=== Required action ===
Report the number of lines of the listing below containing the string "gilt", with nothing added.

=== Source material ===

---------------

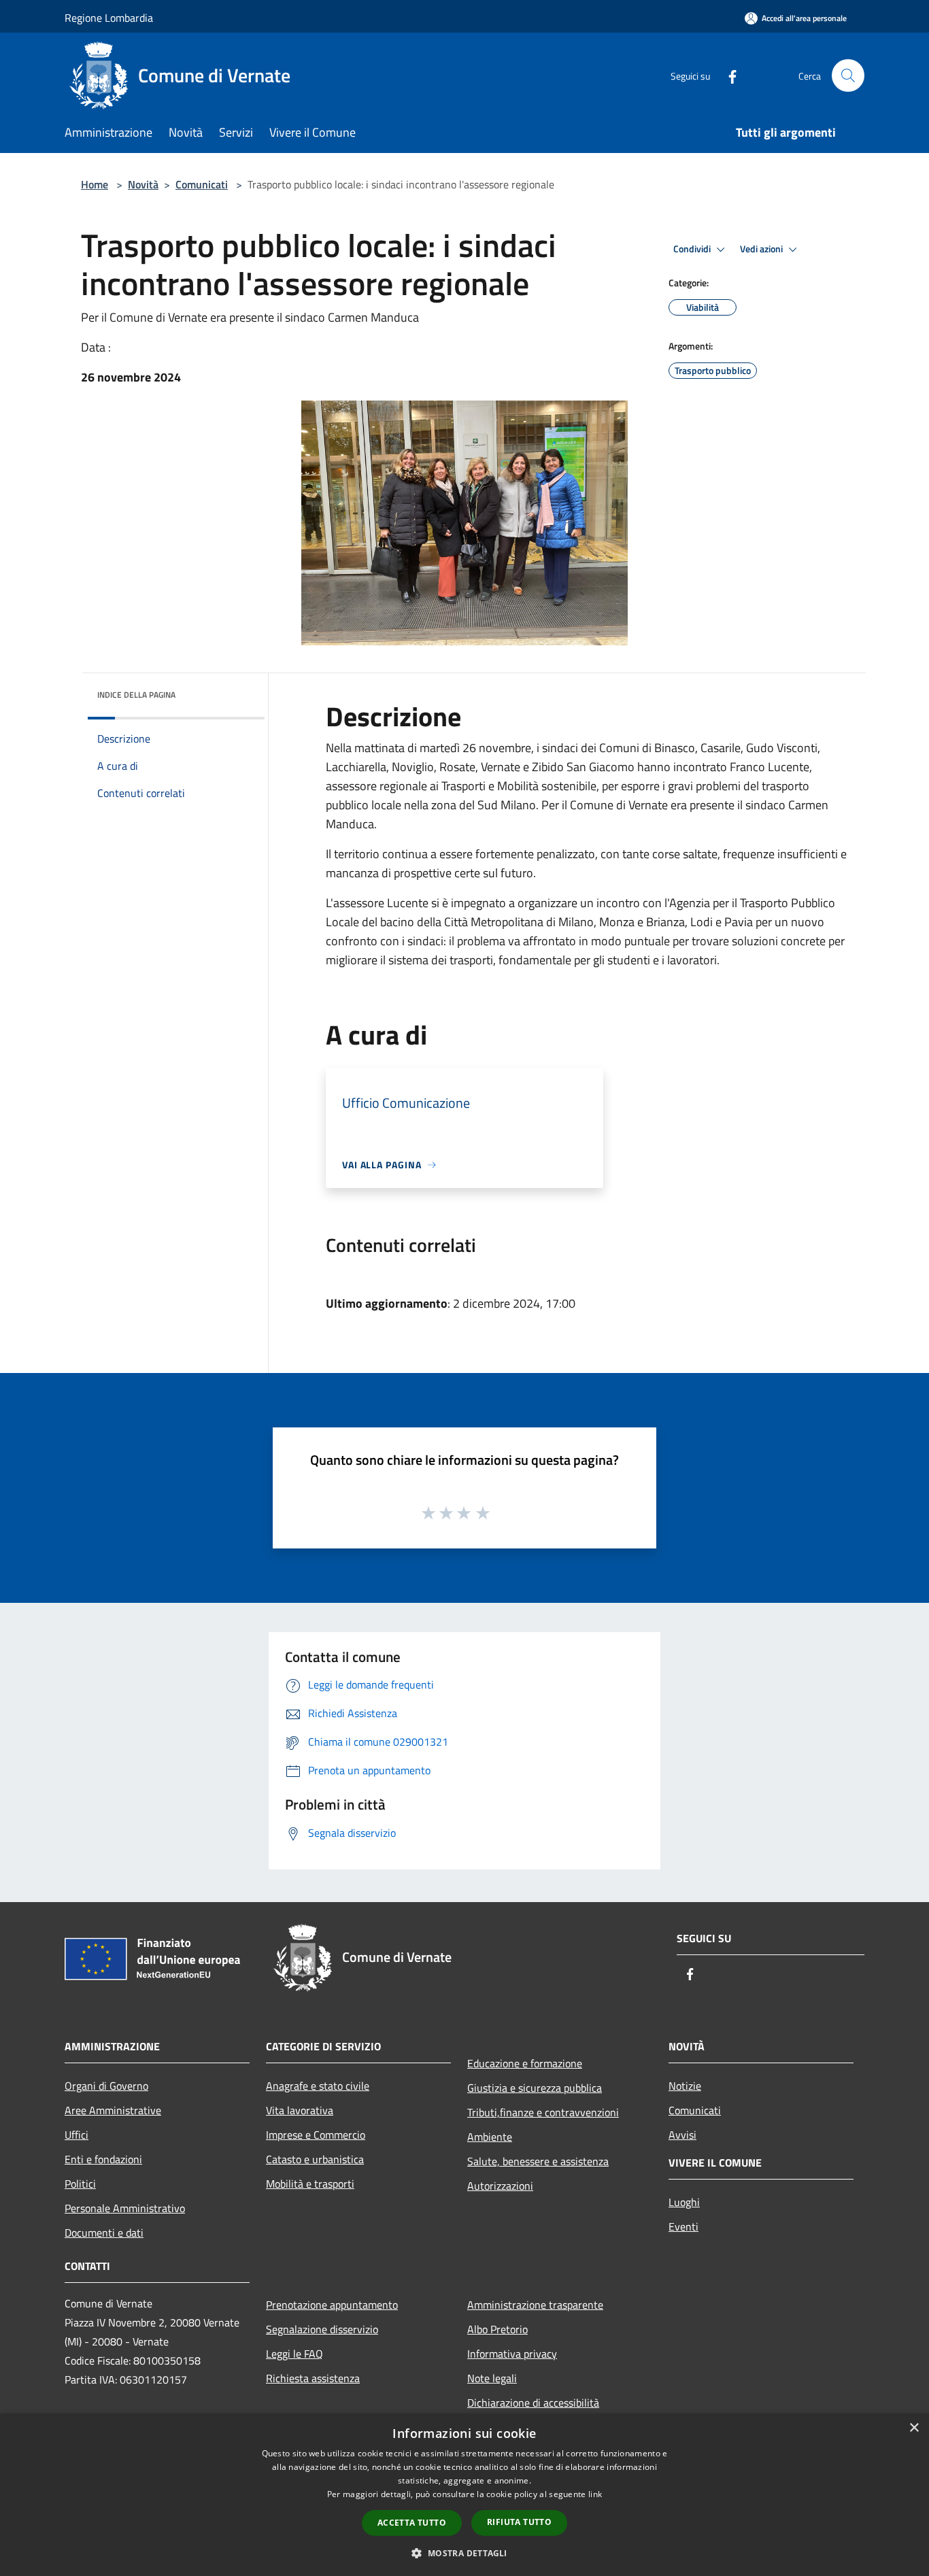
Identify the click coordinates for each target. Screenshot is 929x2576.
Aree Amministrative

---------------

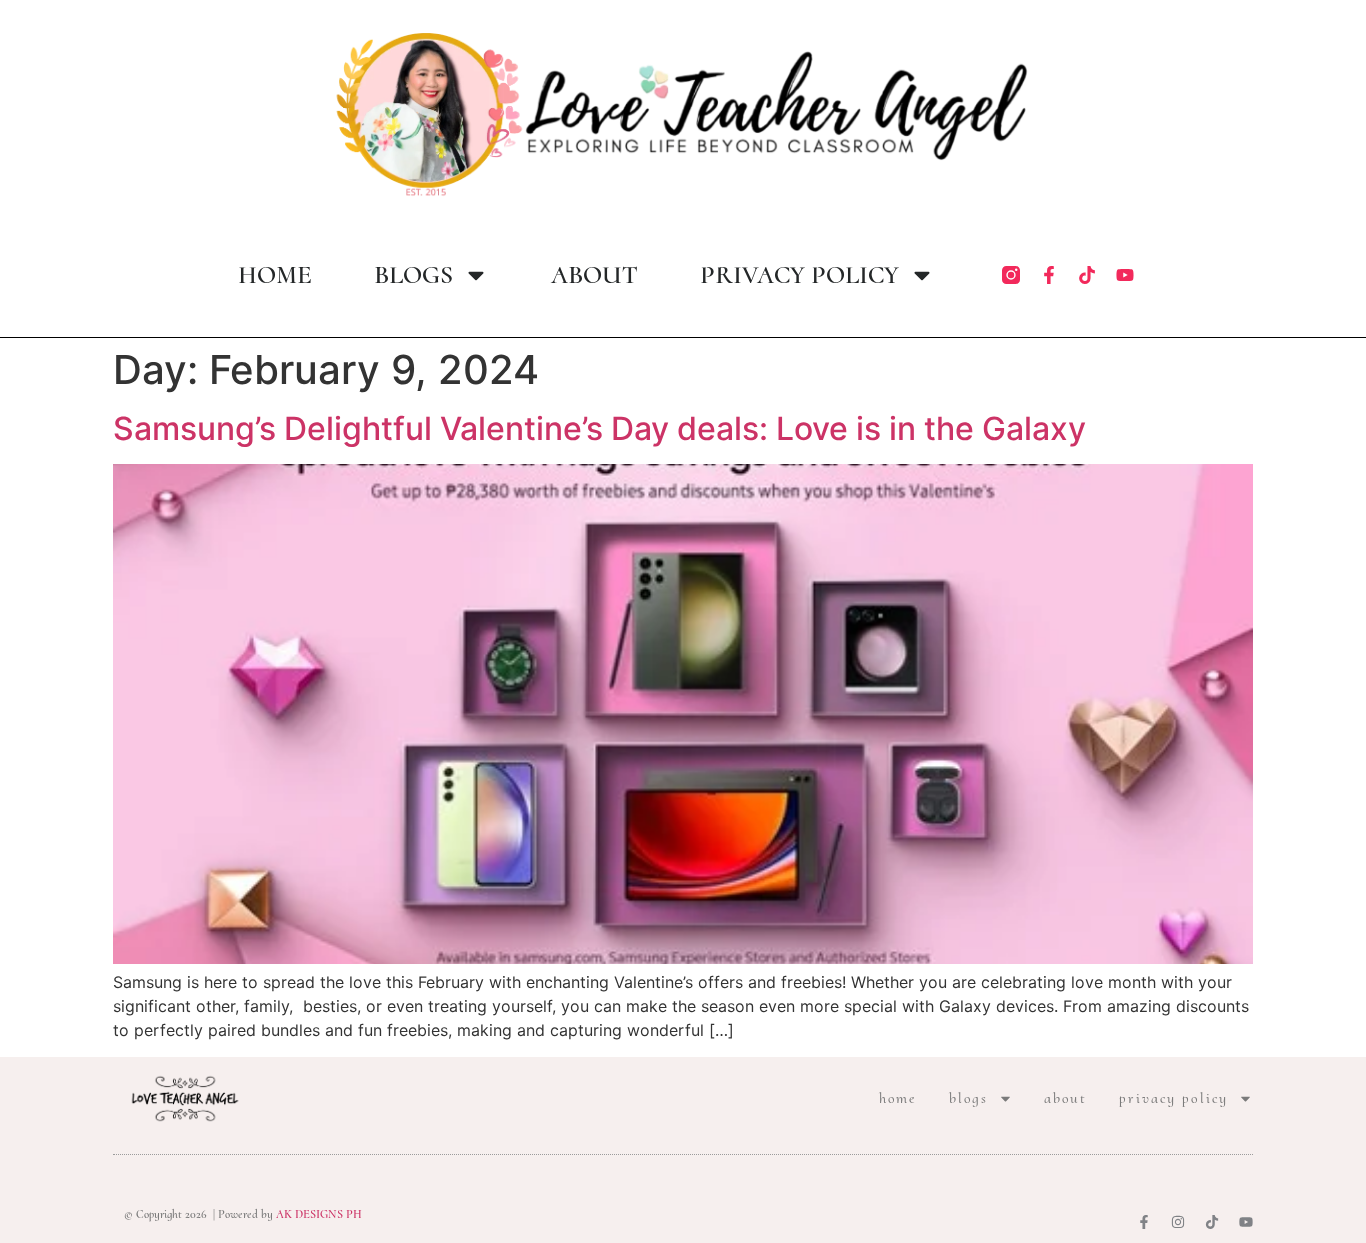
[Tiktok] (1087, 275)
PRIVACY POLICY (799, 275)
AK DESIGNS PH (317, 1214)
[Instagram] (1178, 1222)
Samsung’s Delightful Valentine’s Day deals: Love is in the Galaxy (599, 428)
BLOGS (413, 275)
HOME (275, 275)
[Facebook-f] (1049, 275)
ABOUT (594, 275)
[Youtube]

---------------

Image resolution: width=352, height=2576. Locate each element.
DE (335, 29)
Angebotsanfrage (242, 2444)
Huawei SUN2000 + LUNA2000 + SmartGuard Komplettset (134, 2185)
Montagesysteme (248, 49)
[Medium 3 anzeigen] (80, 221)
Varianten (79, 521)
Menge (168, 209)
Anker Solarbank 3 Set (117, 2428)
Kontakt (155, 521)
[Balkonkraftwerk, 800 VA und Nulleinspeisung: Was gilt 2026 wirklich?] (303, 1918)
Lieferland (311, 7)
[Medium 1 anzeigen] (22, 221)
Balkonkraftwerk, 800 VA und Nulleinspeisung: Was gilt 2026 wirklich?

---------------

=== Result of this exercise ===
2